WHAT IS REQUIRED:
Each entry here is to be restated word for word.
──────
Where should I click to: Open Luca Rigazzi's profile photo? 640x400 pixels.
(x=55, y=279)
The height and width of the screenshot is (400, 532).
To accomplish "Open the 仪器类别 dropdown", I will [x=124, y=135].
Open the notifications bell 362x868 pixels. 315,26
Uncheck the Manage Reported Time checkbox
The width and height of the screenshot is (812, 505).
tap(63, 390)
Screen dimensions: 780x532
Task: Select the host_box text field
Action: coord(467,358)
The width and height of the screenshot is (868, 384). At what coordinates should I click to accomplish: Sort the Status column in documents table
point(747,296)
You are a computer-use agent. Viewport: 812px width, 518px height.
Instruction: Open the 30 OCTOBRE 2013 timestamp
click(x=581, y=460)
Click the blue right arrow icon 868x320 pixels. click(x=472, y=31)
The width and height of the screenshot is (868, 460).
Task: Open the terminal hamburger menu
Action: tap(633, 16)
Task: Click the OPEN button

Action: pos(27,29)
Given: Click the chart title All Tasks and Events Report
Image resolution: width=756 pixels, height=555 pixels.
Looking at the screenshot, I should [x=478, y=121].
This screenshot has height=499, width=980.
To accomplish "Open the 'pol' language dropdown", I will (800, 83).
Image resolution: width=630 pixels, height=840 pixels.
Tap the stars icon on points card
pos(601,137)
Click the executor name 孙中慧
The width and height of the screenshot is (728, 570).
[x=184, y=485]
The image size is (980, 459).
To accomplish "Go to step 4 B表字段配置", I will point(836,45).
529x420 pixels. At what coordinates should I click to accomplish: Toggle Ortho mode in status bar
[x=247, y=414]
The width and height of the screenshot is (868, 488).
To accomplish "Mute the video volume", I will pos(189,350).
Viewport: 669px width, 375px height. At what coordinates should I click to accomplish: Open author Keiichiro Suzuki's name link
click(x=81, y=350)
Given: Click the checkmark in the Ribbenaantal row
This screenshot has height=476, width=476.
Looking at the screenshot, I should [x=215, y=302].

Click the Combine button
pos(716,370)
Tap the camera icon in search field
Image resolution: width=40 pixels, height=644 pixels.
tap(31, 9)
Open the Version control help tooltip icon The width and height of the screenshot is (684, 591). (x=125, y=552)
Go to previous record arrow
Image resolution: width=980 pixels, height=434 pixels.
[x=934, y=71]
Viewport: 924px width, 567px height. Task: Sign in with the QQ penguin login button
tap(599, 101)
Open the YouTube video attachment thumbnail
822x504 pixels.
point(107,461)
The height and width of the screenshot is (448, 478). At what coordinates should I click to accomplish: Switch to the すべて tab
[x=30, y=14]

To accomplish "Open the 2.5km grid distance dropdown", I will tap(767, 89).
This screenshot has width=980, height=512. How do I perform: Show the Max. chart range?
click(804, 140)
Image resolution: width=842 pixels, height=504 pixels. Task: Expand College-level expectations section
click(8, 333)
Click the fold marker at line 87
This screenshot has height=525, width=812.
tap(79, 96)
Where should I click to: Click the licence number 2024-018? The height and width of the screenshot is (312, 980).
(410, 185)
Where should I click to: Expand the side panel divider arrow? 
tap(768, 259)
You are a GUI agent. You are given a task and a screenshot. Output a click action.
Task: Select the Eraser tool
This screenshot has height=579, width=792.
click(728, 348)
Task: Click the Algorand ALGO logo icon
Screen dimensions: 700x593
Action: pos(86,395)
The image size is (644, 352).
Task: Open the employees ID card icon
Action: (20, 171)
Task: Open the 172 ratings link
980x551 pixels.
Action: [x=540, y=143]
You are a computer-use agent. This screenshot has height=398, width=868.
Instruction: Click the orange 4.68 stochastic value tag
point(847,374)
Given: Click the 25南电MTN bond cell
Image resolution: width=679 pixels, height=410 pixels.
──────
RESULT OF THE EXERCISE:
Where should I click to: Open Luca Rigazzi's profile photo? 640x400 pixels.
(x=55, y=279)
The height and width of the screenshot is (400, 532).
To accomplish "Open the 仪器类别 dropdown", I will [x=124, y=135].
Open the notifications bell 362x868 pixels. 315,26
Uncheck the Manage Reported Time checkbox
The width and height of the screenshot is (812, 505).
tap(63, 390)
Screen dimensions: 780x532
Task: Select the host_box text field
Action: coord(467,358)
The width and height of the screenshot is (868, 384). At what coordinates should I click to accomplish: Sort the Status column in documents table
point(747,296)
You are a computer-use agent. Viewport: 812px width, 518px height.
Instruction: Open the 30 OCTOBRE 2013 timestamp
click(x=581, y=460)
Click the blue right arrow icon 868x320 pixels. click(x=472, y=31)
The width and height of the screenshot is (868, 460).
Task: Open the terminal hamburger menu
Action: tap(633, 16)
Task: Click the OPEN button

Action: pos(27,29)
Given: Click the chart title All Tasks and Events Report
Image resolution: width=756 pixels, height=555 pixels.
Looking at the screenshot, I should [x=478, y=121].
This screenshot has height=499, width=980.
To accomplish "Open the 'pol' language dropdown", I will (800, 83).
Image resolution: width=630 pixels, height=840 pixels.
Tap the stars icon on points card
pos(601,137)
Click the executor name 孙中慧
The width and height of the screenshot is (728, 570).
[x=184, y=485]
The image size is (980, 459).
To accomplish "Go to step 4 B表字段配置", I will point(836,45).
529x420 pixels. At what coordinates should I click to accomplish: Toggle Ortho mode in status bar
[x=247, y=414]
The width and height of the screenshot is (868, 488).
To accomplish "Mute the video volume", I will pos(189,350).
Viewport: 669px width, 375px height. At what coordinates should I click to accomplish: Open author Keiichiro Suzuki's name link
click(x=81, y=350)
Given: Click the checkmark in the Ribbenaantal row
This screenshot has height=476, width=476.
Looking at the screenshot, I should [x=215, y=302].

Click the Combine button
pos(716,370)
Tap the camera icon in search field
Image resolution: width=40 pixels, height=644 pixels.
tap(31, 9)
Open the Version control help tooltip icon The width and height of the screenshot is (684, 591). (x=125, y=552)
Go to previous record arrow
Image resolution: width=980 pixels, height=434 pixels.
[x=934, y=71]
Viewport: 924px width, 567px height. Task: Sign in with the QQ penguin login button
tap(599, 101)
Open the YouTube video attachment thumbnail
822x504 pixels.
point(107,461)
The height and width of the screenshot is (448, 478). At what coordinates should I click to accomplish: Switch to the すべて tab
[x=30, y=14]

To accomplish "Open the 2.5km grid distance dropdown", I will tap(767, 89).
This screenshot has width=980, height=512. How do I perform: Show the Max. chart range?
click(804, 140)
Image resolution: width=842 pixels, height=504 pixels. Task: Expand College-level expectations section
click(8, 333)
Click the fold marker at line 87
This screenshot has height=525, width=812.
tap(79, 96)
Where should I click to: Click the licence number 2024-018? The height and width of the screenshot is (312, 980).
(410, 185)
Where should I click to: Expand the side panel divider arrow? 
tap(768, 259)
You are a GUI agent. You are given a task and a screenshot. Output a click action.
Task: Select the Eraser tool
This screenshot has height=579, width=792.
click(728, 348)
Task: Click the Algorand ALGO logo icon
Screen dimensions: 700x593
Action: pos(86,395)
The image size is (644, 352).
Task: Open the employees ID card icon
Action: (20, 171)
Task: Open the 172 ratings link
980x551 pixels.
Action: [x=540, y=143]
You are a computer-use agent. This screenshot has height=398, width=868.
Instruction: Click the orange 4.68 stochastic value tag
point(847,374)
Given: Click the 25南电MTN bond cell
Image resolution: width=679 pixels, height=410 pixels.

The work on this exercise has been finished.